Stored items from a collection
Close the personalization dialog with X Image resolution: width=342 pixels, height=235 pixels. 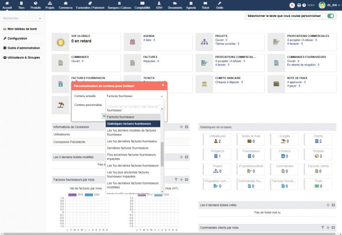pos(163,85)
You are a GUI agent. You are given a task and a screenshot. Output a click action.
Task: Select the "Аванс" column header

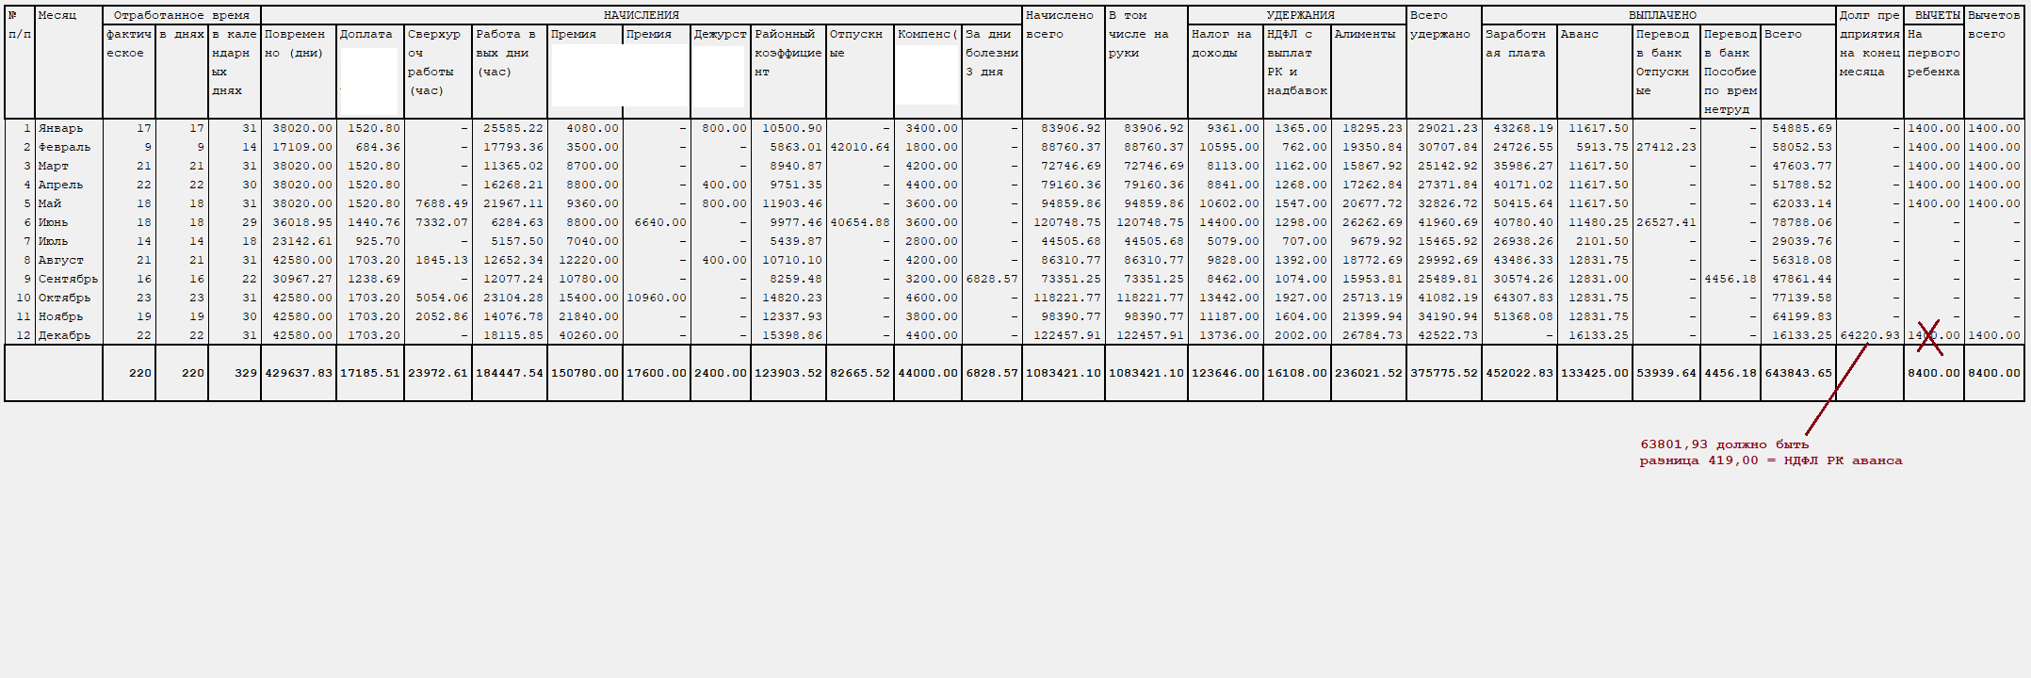pyautogui.click(x=1579, y=34)
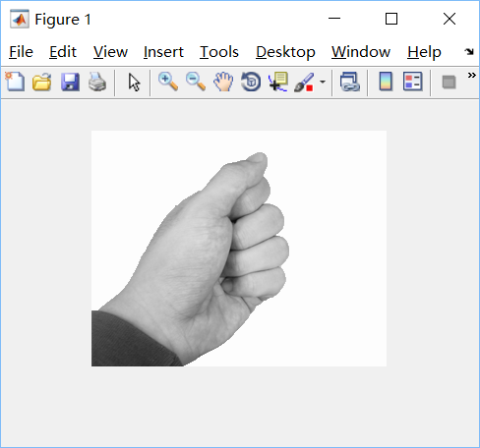Expand the Brush color dropdown arrow
This screenshot has width=480, height=448.
[323, 82]

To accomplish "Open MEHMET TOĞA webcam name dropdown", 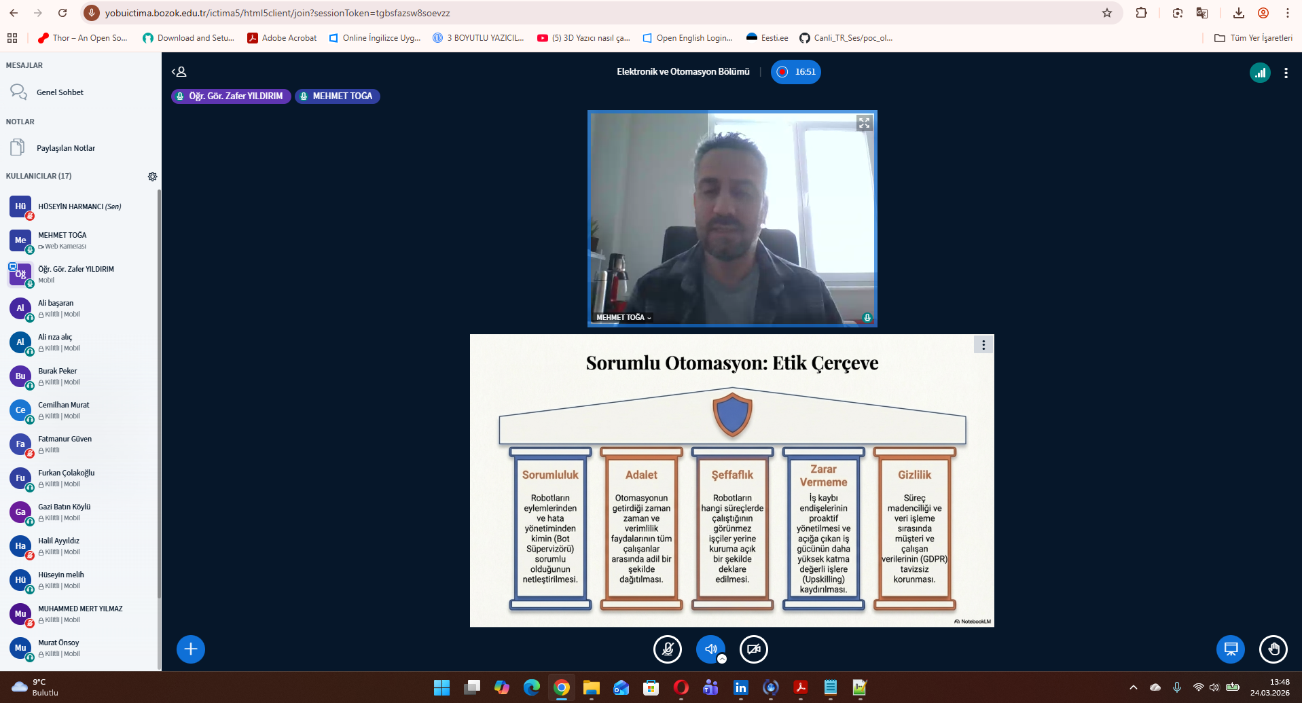I will pyautogui.click(x=623, y=317).
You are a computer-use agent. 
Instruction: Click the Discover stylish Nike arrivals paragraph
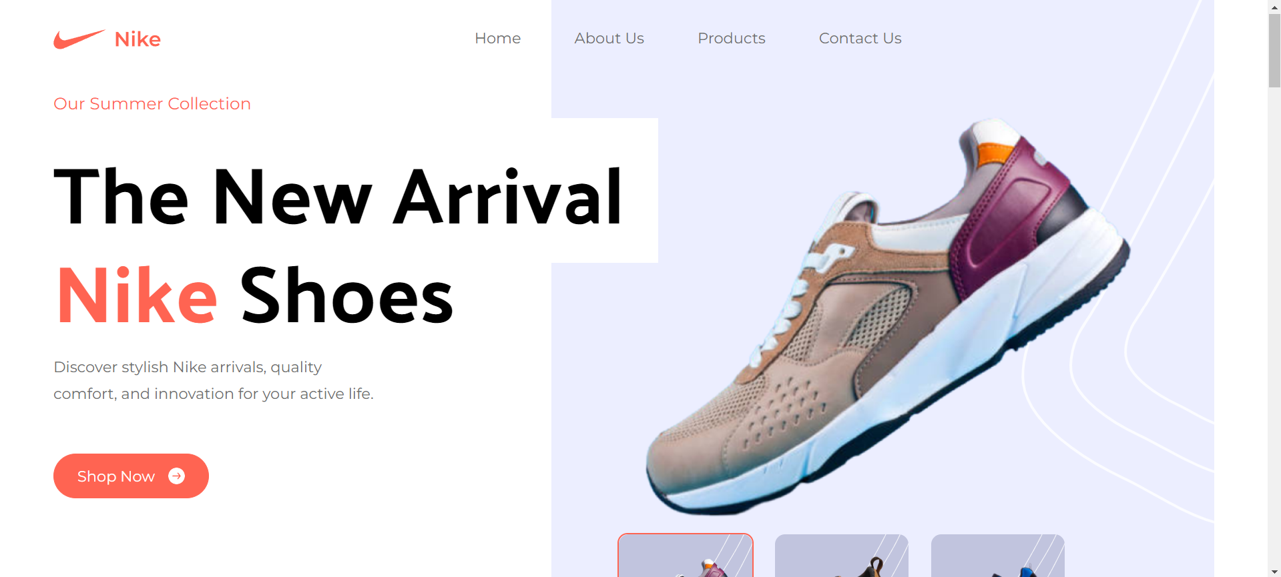click(214, 381)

TASK DESCRIPTION
Your copy must hold exactly the lines from the one with "You are a computer-use agent." to the end of the records above, both included, and no pictures.

OUTPUT BELOW
You are a computer-use agent. 
Instruction: Click the Discover stylish Nike arrivals paragraph
click(214, 381)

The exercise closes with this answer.